Vintage Bathroom Restoration - doorsixteen.com

Yes, this house still has its original electric, including horizontal Bakelite toggle switches and faceplates. Most of the faceplates have been painted white, and I’m OK with that—I find it curious that they were originally brown, since the switches themselves are ivory. I don’t know if contrasting switches/plates was a trend once upon a time, but it’s consistent throughout the house. I thought it might be nice to have a brown one in the bathroom, though, so I found one on a switch the basement that had never been painted and swapped them.

Vintage Bathroom Restoration - doorsixteen.com

Ahhh, vintage Kohler love! I took the faucet handles apart, soaked all of the parts in vinegar, and they looked just about new again after a couple of hours. Glorious. The sink had been dripping pretty badly for who knows how long, and in preparation for fixing it I had about 40 types of washers on hand—and, of course, none of them fit. So I made my own washer, because that’s the kind of girl I am. Then I put the whole thing back together, and IT WORKS (that’s a video, in case you’re not sure what running water looks like)! But now it’s dripping again four months later, so I’m going to replace the washer again now that I have a factory-made one that’s the right size.

Vintage Bathroom Restoration - doorsixteen.com

Regrouted! Recaulked! Repainted! Man, this shower feels a million times better now. It’s hard to tell, but I painted the area in the shower above the chair rail with glossy trim paint instead of flat wall paint. I figured that will give it at least a little bit more protection from water. So far, it’s holding up nicely.

Oh, I wrote a post a few years ago about dealing with nasty grout and caulk, if you need some tips. Recaulking bathtubs is seriously one of my favorite things to do. I even recaulked Evan’s bathtub the last time I was in Brooklyn—and if that’s not me being the best ex-wife in the world, then I don’t know what is.

I’m really happy to have a Componibili again! The one I bought years ago for $29 still lives in New York, and I’ve been missing it. Unfortunately I had to pay full price this time, but it’s worth it. They’re really perfect for bathroom storage. One section holds four rolls of toilet paper, another is for my hair dryer and straightening iron, and the third has epsom salts and various other bath sundries. I’ve never used the word “sundries” before. It sounds nice.

Speaking of baths, it’s really good to feel like I can take a bath again. I’m kind of picky about tubs, probably because I got spoiled by the clawfoot tub in Newburgh. I like cast iron tubs, and I need them to be deep. I also can’t handle looking at any mildew or other grossness while I’m soaking. I just can’t. So yes, this feels very good.

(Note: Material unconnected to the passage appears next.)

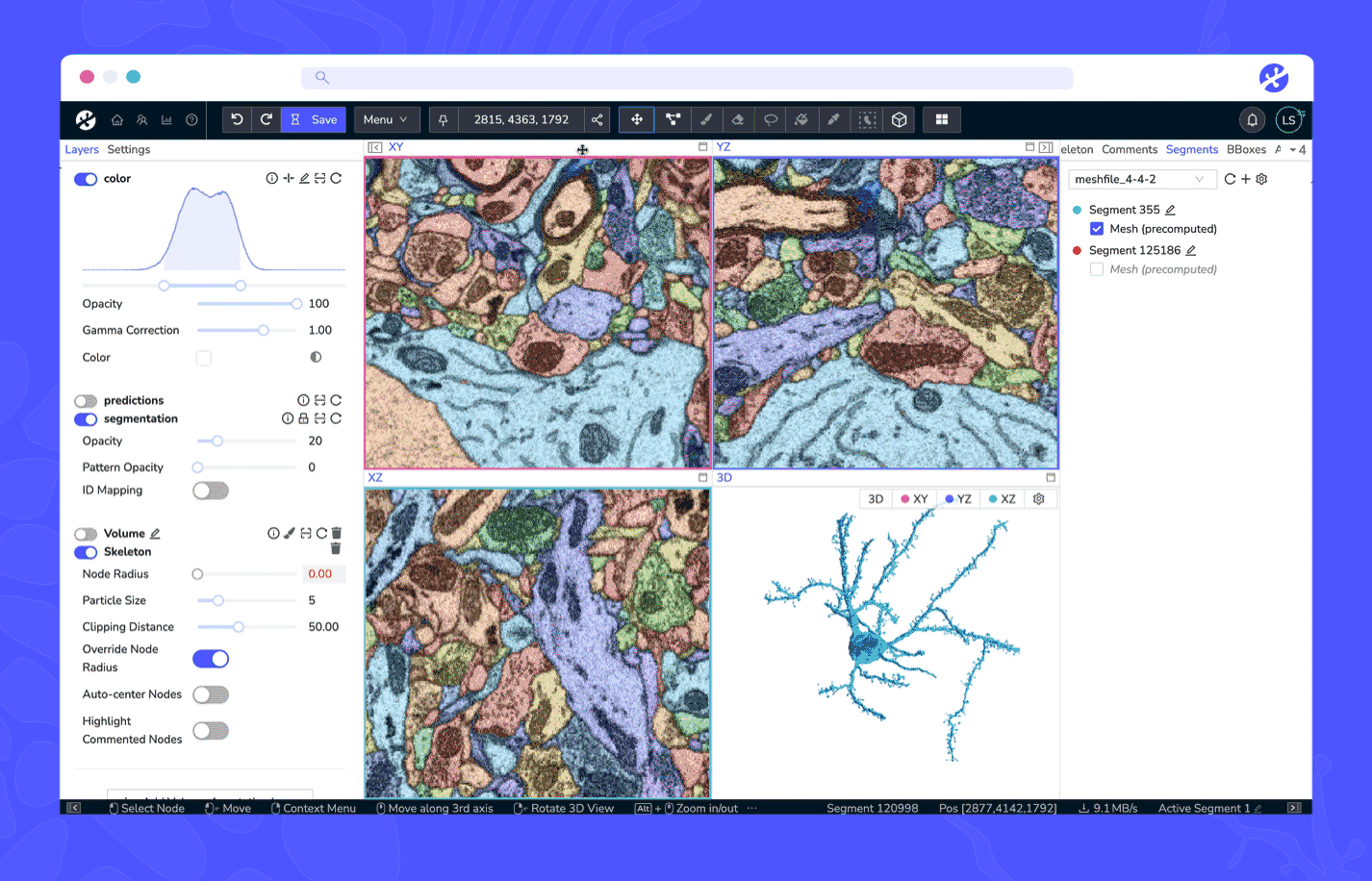Select the brush/paint annotation tool

(x=706, y=119)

Vintage Bathroom Restoration - doorsixteen.com

So this is where I’m at! The walls have been repaired and repainted—that’s Valspar Paramount White with Du Jour on the trim (HUGE thanks to Lowe’s for the paint!!)—there’s a new toilet seat, the plumbing is nice and tight, the window got a coat of black paint, and the whole thing is looking good and clean and fresh. The cute little trash can is from Simple Human, the fakey-vintage clock is from Infinity Instruments, and the pink towels are from H&M.

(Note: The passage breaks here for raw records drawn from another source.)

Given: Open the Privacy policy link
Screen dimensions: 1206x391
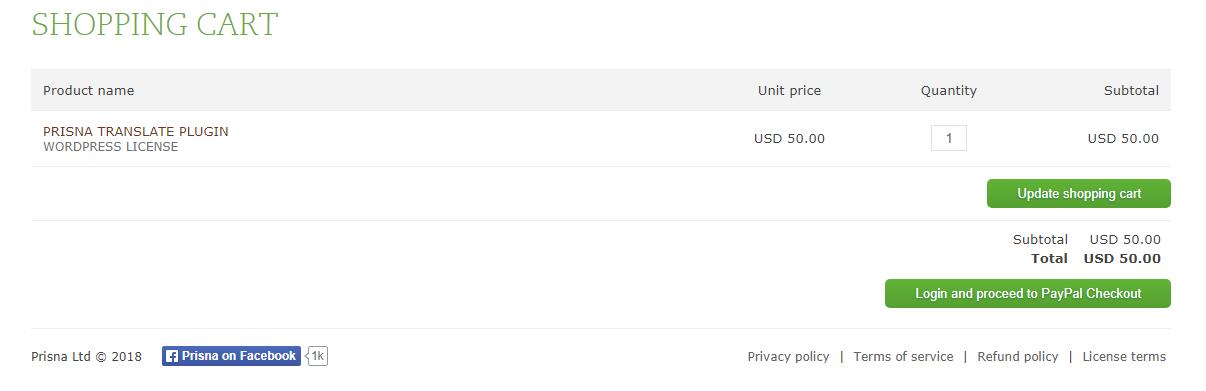Looking at the screenshot, I should pos(788,356).
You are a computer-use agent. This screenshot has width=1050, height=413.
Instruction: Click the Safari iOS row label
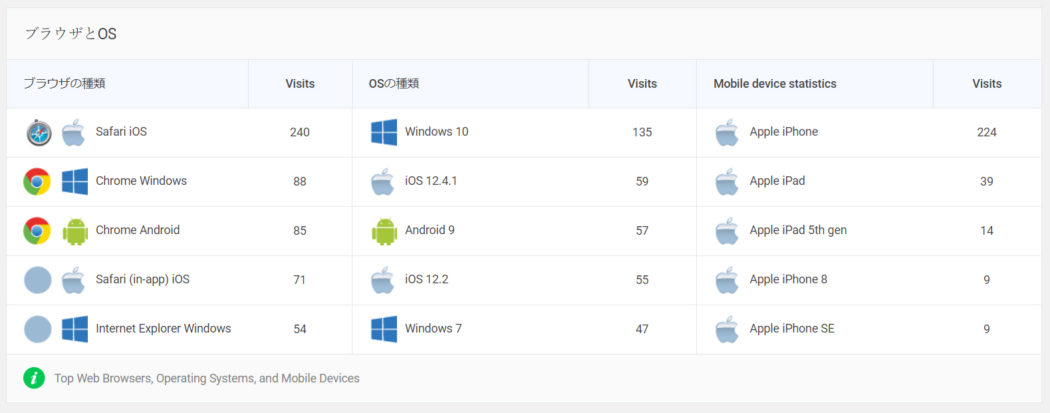[121, 132]
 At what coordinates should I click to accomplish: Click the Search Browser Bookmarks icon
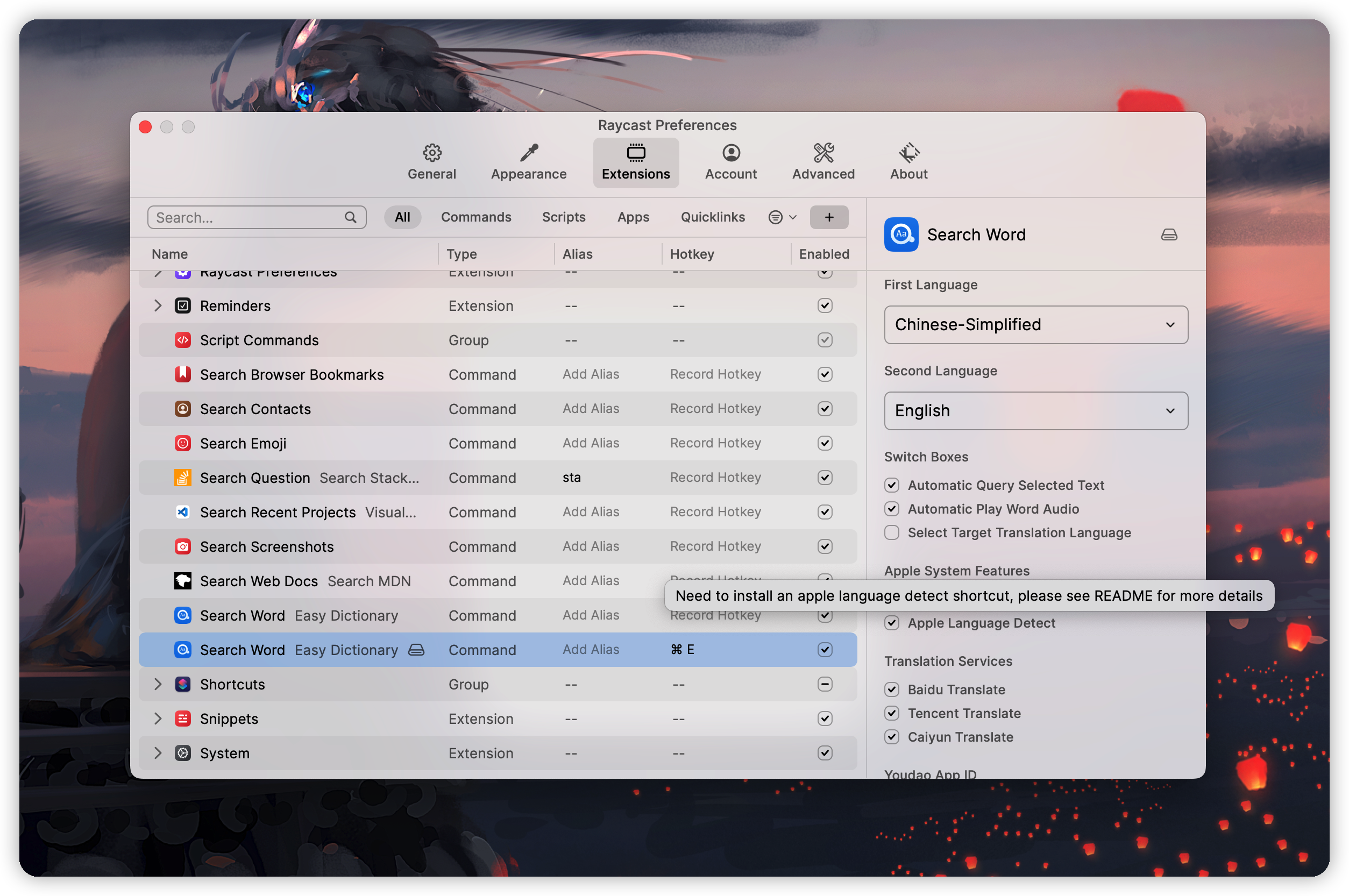pos(182,374)
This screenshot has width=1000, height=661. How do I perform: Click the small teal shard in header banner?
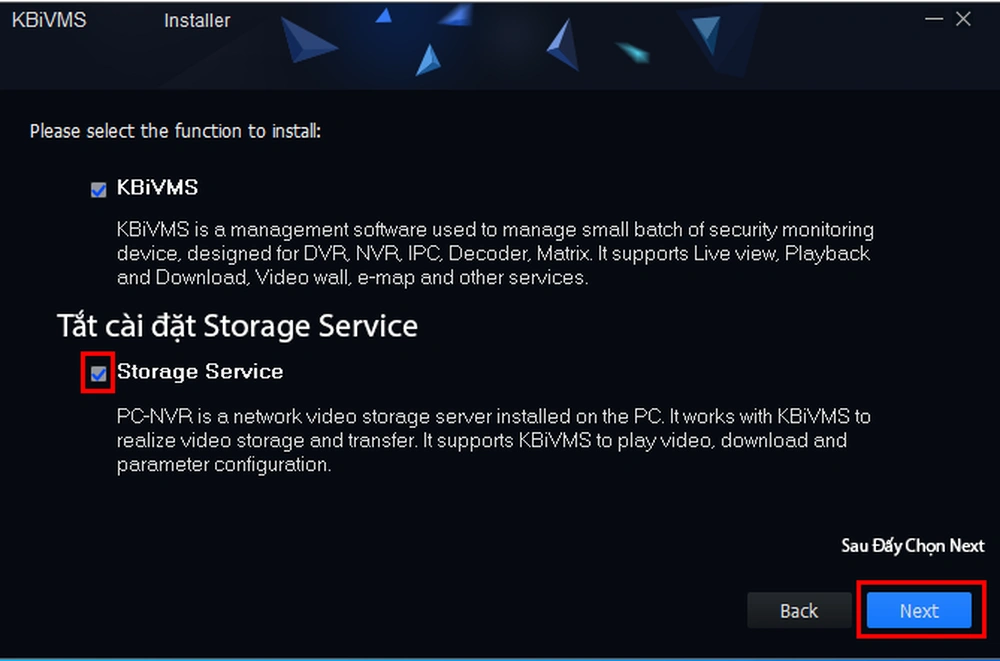[x=632, y=51]
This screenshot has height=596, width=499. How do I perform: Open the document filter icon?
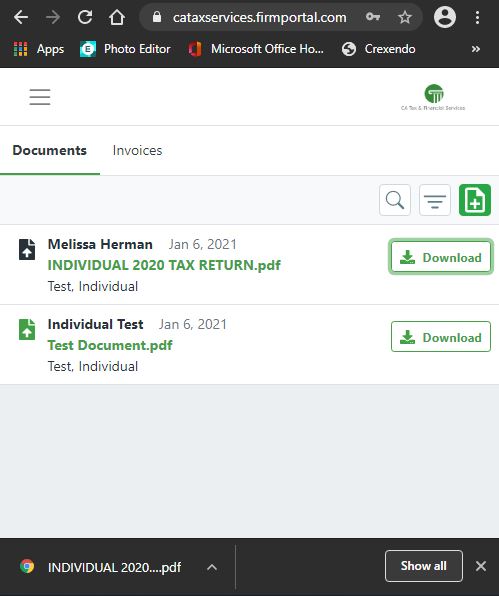(435, 200)
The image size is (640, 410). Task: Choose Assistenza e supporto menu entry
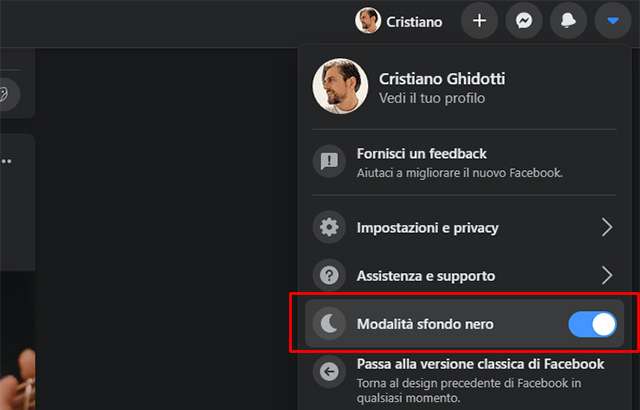tap(425, 275)
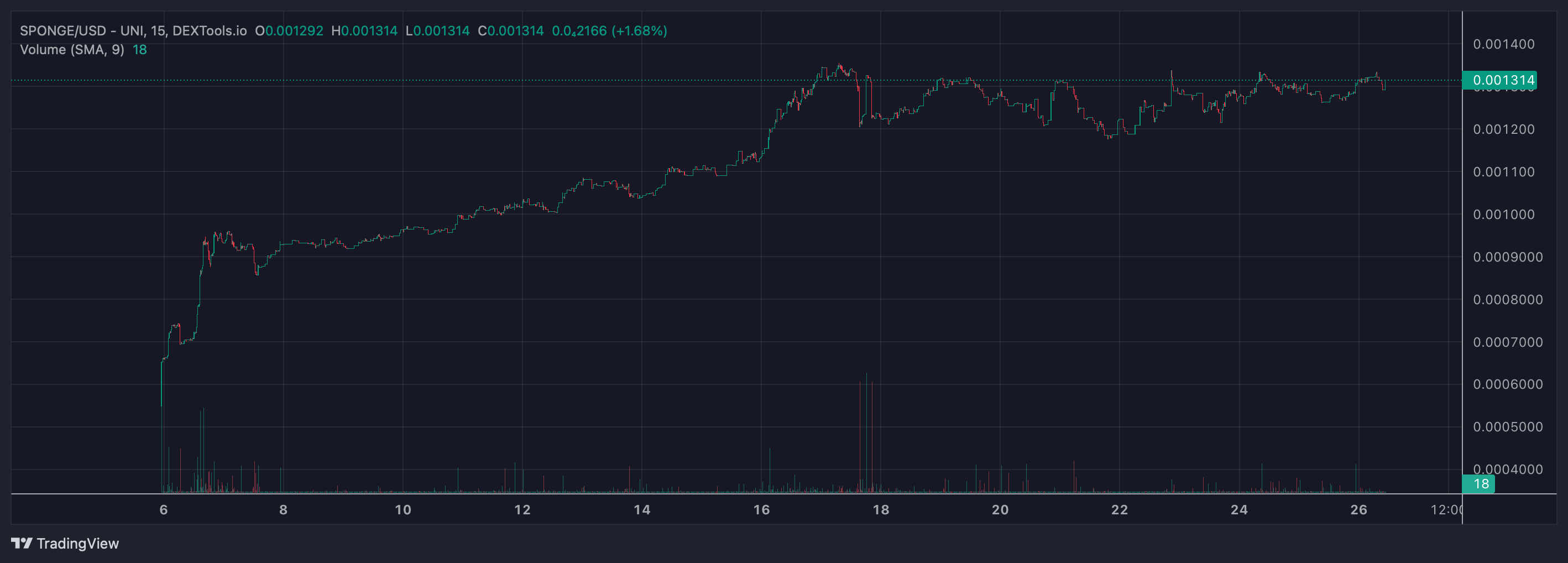Click the (+1.68%) change readout
Image resolution: width=1568 pixels, height=563 pixels.
639,30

Vintage Bathroom Restoration - doorsixteen.com

I’m still thinking about maybe putting up this gorgeous banana leaf-print removable wallpaper from Walls Need Love on the lower half of the walls, but I need to live with the white space for a while. I’ve also considered putting up some beadboard? I’m not sure. I need to get some plants and stuff in there and see. Right now I’m really enjoying how soft and serene it is, but I’m also kinda itching for some bold pattern. Maybe that should happen with the shower curtain instead? Hmmmm.